┌─ PASSAGE PROVIDED
In the 1960 British thriller 'Hell Is A City', shot in Manchester, Stanley Edwards plays a copper on the trail of a gang of blaggers. He has lots of run-ins throughout the Didsbury area before coming to grips with the villain on the rooftop of the Refuge Assurance building on Oxford Road.

Its all just marvellous.


----------



## Maltin (Sep 11, 2006)

I like the one in In the Line of Fire.


----------



## Cid (Sep 11, 2006)

End of Empire Records... You can say what you like about that film, but it has GWAR in it.


----------



## fruity bob (Sep 11, 2006)

scorpio trying sniper gays and priests in dirty harry.


----------



## Cid (Sep 11, 2006)

28 days later when they're up on the top of the flats protesting the absence of rainfall in London.


----------



## Mrs Magpie (Sep 11, 2006)

hendo said:
			
		

> Stanley Edwards


I think not...Stanley Baker, surely?
<eta> I thought this was the best still I could find, but Leica's found a better one I think...scroll down








You're right about it being a cracking film though....


----------



## 1927 (Sep 11, 2006)




----------



## FiFi (Sep 11, 2006)

"Top of the world, Ma"

And then he gets shot. Cagney I think, and sorry, I can't remember the name of the film.

Actually, have I even got the quote right?  

I'm rubbish at this type of thing!


----------



## Mrs Magpie (Sep 11, 2006)

I can't quite remember the quote but I'm pretty sure it was a film called White Heat


----------



## Maltin (Sep 11, 2006)

FiFi said:
			
		

> "Top of the world, Ma"
> 
> And then he gets shot. Cagney I think, and sorry, I can't remember the name of the film.
> 
> ...


Made it, Ma! Top of the world!


----------



## Leica (Sep 11, 2006)

From Hell Is A City...


----------



## FiFi (Sep 11, 2006)

Maltin said:
			
		

> Made it, Ma! Top of the world!



Thank you!

I couldn't quote a film correctly if my life depended on it!


----------



## Mrs Magpie (Sep 11, 2006)

Leica said:
			
		

> From Hell Is A City...


That was one of the first films that really had me on the edge of my seat....I never really got the same feeling with American films, they were too 'other', in no way real to me...


----------



## Dead Cat Bounce (Sep 11, 2006)

Hidden Tiger , Crouching Dragon - Loads of running around / jumpy stuff on rooftops.


----------



## Leica (Sep 11, 2006)

Mrs Magpie said:
			
		

> That was one of the first films that really had me on the edge of my seat....I never really got the same feeling with American films, they were too 'other', in no way real to me...


Have you seen Night and the City?


----------



## Mrs Magpie (Sep 11, 2006)

Possibly...so many films have similar titles...who was in it and where was it set?


----------



## Mrs Magpie (Sep 11, 2006)

No rooftops but the first film that made me gasp with fear as well as keeping the suspense really going was 'Les Diaboliques' (not the rubbishy remake, obviously).


----------



## Pie 1 (Sep 11, 2006)

24 Hour Party People - the young Mondays being total scallies, poisoning the pidgeons + the end scene.

Bourne Supremacy has a cool sequence in Berlin too.


----------



## dominicfiend (Sep 11, 2006)
└─
SET TASKS →
**a)** In the thread about rooftop film scenes, on which building's rooftop does the confrontation with the villain in 'Hell Is A City' take place?
**b)** Name every city mentioned in the thread about rooftop film scenes.
**c)** Reproduce the part of the thread about rooftop film scenes that begins at the words "End of Empire" and ends after "in dirty harry.".
┌─ DATA LINES
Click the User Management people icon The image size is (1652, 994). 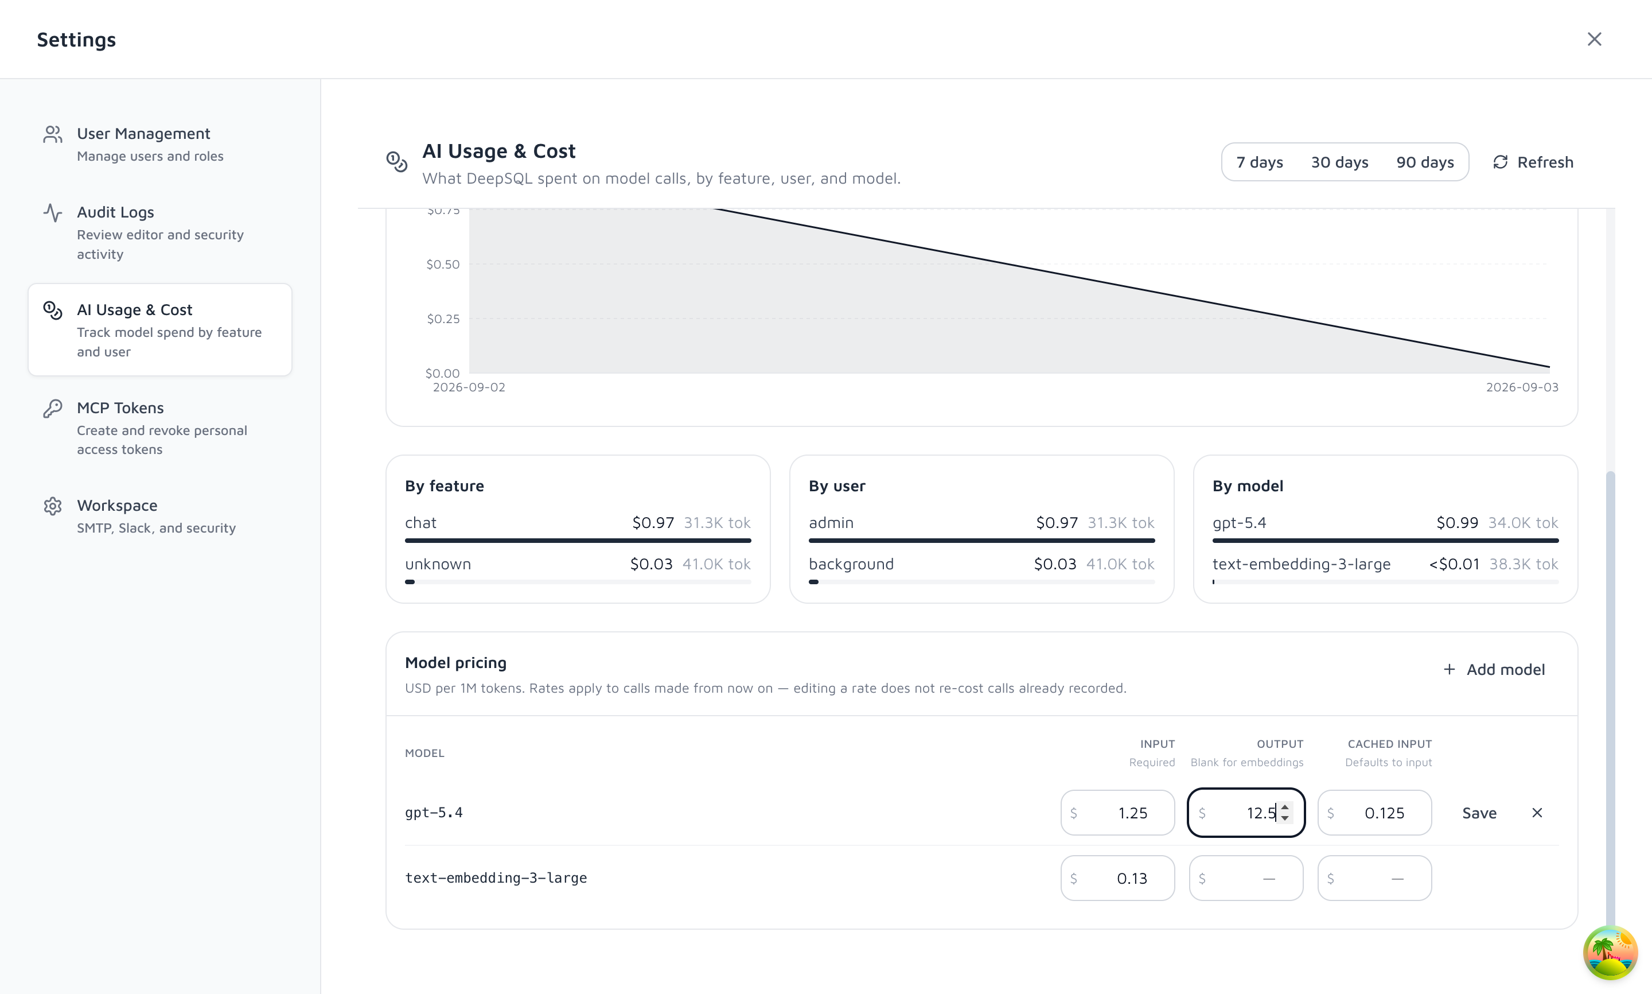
└─
SOLUTIONS PER TASK →
**a)** The Refuge Assurance building on Oxford Road.

**b)** Manchester, London, Berlin

**c)**
End of Empire Records... You can say what you like about that film, but it has GWAR in it.


----------



## fruity bob (Sep 11, 2006)

scorpio trying sniper gays and priests in dirty harry.